---
title: "AI for UK accountants in 2026: I tested what 12 firms actually use (not what Sage sells you)"
description: "A practitioner walk-through of which AI workflows actually stuck in 12 UK accounting firms and which were quietly switched off. Based on hands-on work across tax prep, bookkeeping, audit, payroll, and advisory. Includes a comparison of Sage AI, Xero JAX, Dext, Iplicit, AccountsIQ AI, and ChatGPT-on-private-data, plus an honest take on the 60% data-entry stat the vendors love. The post finishes with a four-step audit framework any UK firm of 5 to 50 staff can run this quarter to find the one workflow worth redesigning, and a frank take on advisory work in the wake of the SRA's Garfield AI authorisation for legal services."
canonical: https://richardbatt.com/blog/ai-for-accountants-uk-2026-12-firms-tested
date: 2026-05-05
author: Richard Batt
tags: [AI Implementation, AI for Accountants, SMB AI, UK Business]
type: blog_post
---

# AI for UK accountants in 2026: I tested what 12 firms actually use (not what Sage sells you)

_A practitioner walk-through of which AI workflows actually stuck in 12 UK accounting firms and which were quietly switched off.
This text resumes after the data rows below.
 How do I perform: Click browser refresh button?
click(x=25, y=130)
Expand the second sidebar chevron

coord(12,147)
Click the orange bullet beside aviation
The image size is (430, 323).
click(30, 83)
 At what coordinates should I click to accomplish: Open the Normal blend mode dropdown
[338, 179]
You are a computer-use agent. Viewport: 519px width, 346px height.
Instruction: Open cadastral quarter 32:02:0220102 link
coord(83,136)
Based on hands-on work across tax prep, bookkeeping, audit, payroll, and advisory. Includes a comparison of Sage AI, Xero JAX, Dext, Iplicit, AccountsIQ AI, and ChatGPT-on-private-data, plus an honest take on the 60% data-entry stat the vendors love. The post finishes with a four-step audit framework any UK firm of 5 to 50 staff can run this quarter to find the one workflow worth redesigning, and a frank take on advisory work in the wake of the SRA's Garfield AI authorisation for legal services._

**Richard Batt** — AI implementation specialist. 120+ projects across 15+ industries, serving SMBs (5-200 employees) worldwide from Middlesbrough, UK (working globally). Contact: richard@richardbatt.com · https://richardbatt.com

The Google AI Overview for "ai for accountants uk" cites Sage, Xero, AI Accounts, Wolters Kluwer, Fusion Accountants, and CloudBook. None of them's a practitioner. Each one's selling something. So the honest answer to the question every UK accountant's asking right now, which is which AI workflows actually save real hours and which ones get switched off after three weeks, never quite arrives in those Overviews.
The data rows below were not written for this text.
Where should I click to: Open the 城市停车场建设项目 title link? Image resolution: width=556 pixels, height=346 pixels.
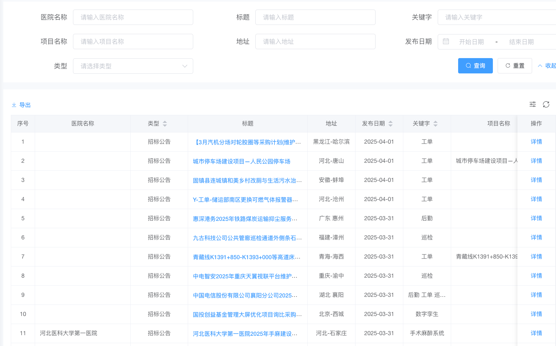241,161
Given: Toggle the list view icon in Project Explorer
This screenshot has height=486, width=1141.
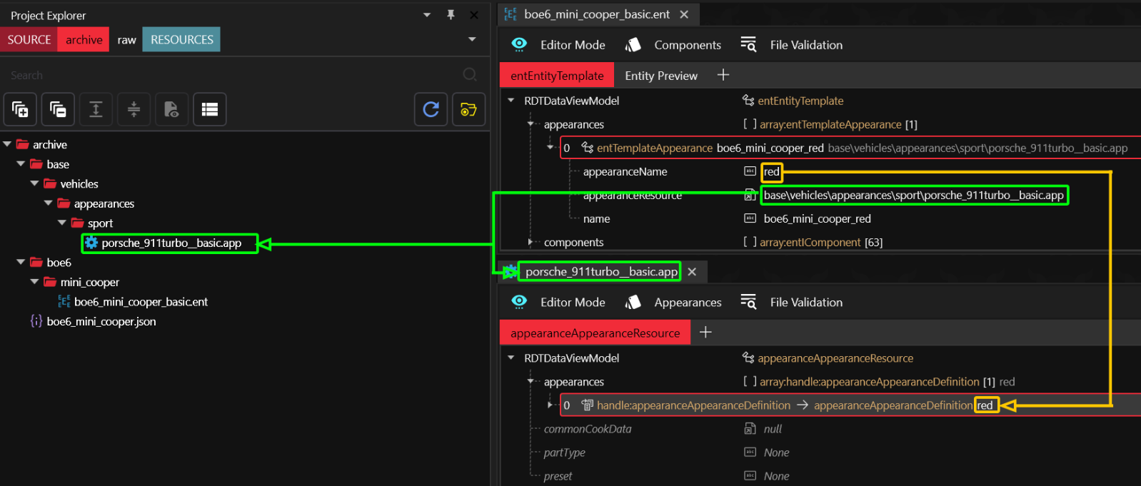Looking at the screenshot, I should 209,109.
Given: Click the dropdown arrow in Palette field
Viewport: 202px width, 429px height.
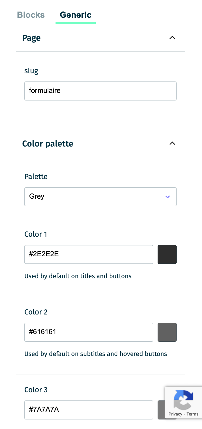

This piece is what I've got in my notes from the last quarter of work with 12 UK accounting firms. They range from a four-person high-street practice in Stockton to a 38-partner firm in Manchester. The composite descriptions below pool patterns from those engagements and from the wider book of 120+ AI projects across 15 industries I've shipped over the past few years. Names have been removed, ratios have been rounded, and a couple of the firm sketches blend two or three real practices to keep client confidence. But the numbers, the workflow choices, and the failure modes are real.

**The short version**

- The Sage 60% data-entry reduction stat is real for a narrow workflow (invoice-line capture) and almost nowhere else. Treat it as a ceiling for one task, not a firm-wide promise.
- Across 12 firms, three workflows reliably stuck: bookkeeping data capture, first-draft client emails, and audit working-paper review. Two reliably failed: tax narrative drafting and full-fat advisory generation.
- The tool that mattered least was the AI feature inside the practice management system. The tool that mattered most was a private-data ChatGPT instance with the firm's own playbooks in it.
- Advisory work is changing fast. After the SRA's Garfield AI authorisation in April 2026, accounting clients are starting to ask the same "are you charging me for AI work" questions that solicitors are facing.
- The four-step audit at the end of this piece is the same one I run on a £2,000 AI Roadmap audit. You can run it yourself in a Friday afternoon.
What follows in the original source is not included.